University of Cape Town graduate student Amogelang Maledu presented on the saying “monate mpolaye,” which means “good times, kill me.” and how it connects to Amapiano, a type of dance-music originating in her home city of Pretoria, South Africa. She also discussed how South African youth embrace “excess” to comment on their continued marginality after the formal end of Apartheid.
Like Ayobade, Maledu said she feels Afrobeats goes beyond entertainment.
“It becomes important that even in academia, (Afrobeats) is taken seriously because often music is considered entertainment and it ends at that,” Maledu said. “But there’s so much that music signals outside of consumption and disposability in the way that popular culture is always considered.”
Several presenters engaged with other presentations through Q&A sessions after their talks.
Marquette University graduate student Ayodele Ibiyemi was both a presenter and an audience member. Ibiyemi, who presented on the impact of the African diaspora on Afrobeats, said it was especially illuminating for him to hear University of Pennsylvania Ph.D. student Kingsley Okyere’s virtual presentation on “Ghanianess, Nigernianess, and Afrobeats’ Sonic Aesthetics.”
“(Okyere) is a musicologist — it’s really good to see someone actually do the technical analysis of Afrobeats,” Ibiyemi said. “I’m a literary critic.

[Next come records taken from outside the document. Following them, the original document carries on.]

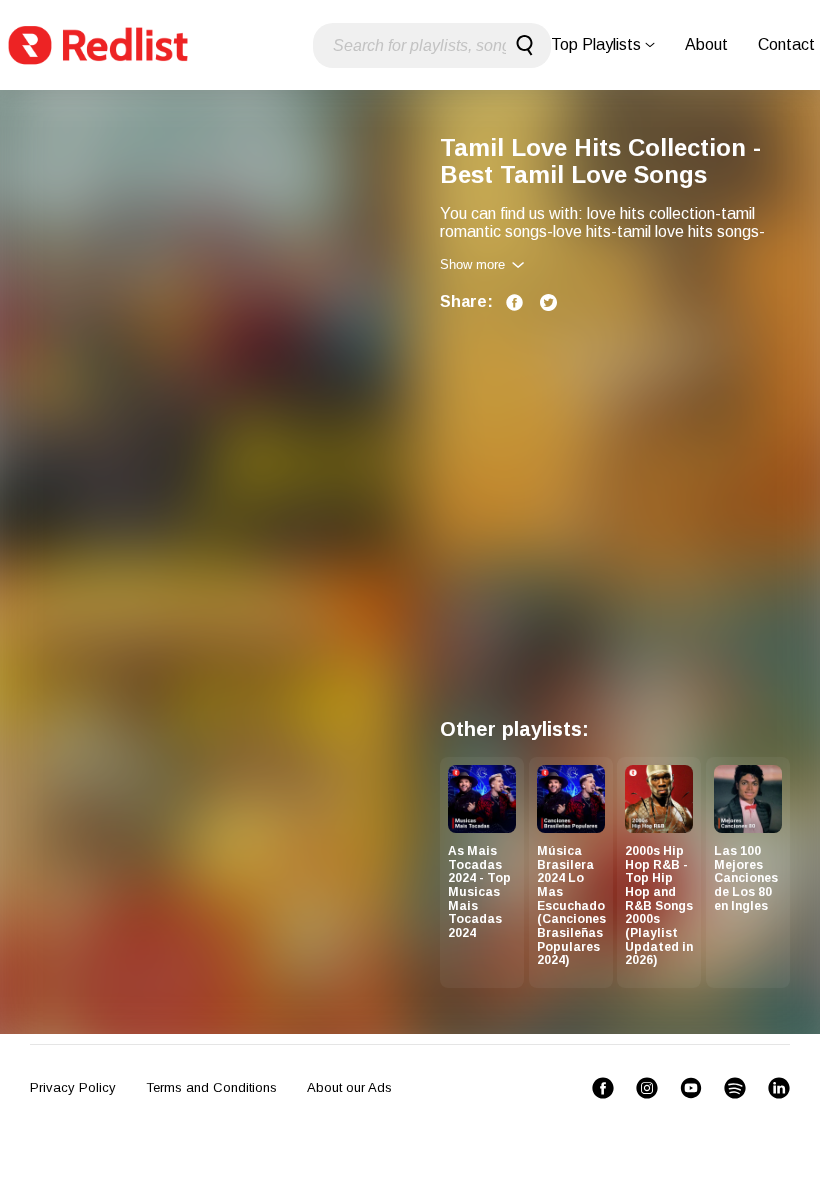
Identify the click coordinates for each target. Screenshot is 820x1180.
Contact (786, 44)
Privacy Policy (73, 1087)
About (706, 44)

I’m in the Department of English, so I’ve seen perspectives from musicologists, anthropologists and people all over media studies. But his panel was really illuminating for me.”
Okyere’s Friday afternoon presentation concluded the day.
Ibiyemi, like Ayobade and Maledu, echoed that Afrobeats is more than entertainment.
“(Afrobeats) is a billion-dollar industry,” Ibiyemi said. “So, if something is that huge, then we should start talking about it as academics.”
Correction: A previous version of this article misspelled Dotun Ayobade’s name. The Daily regrets the error.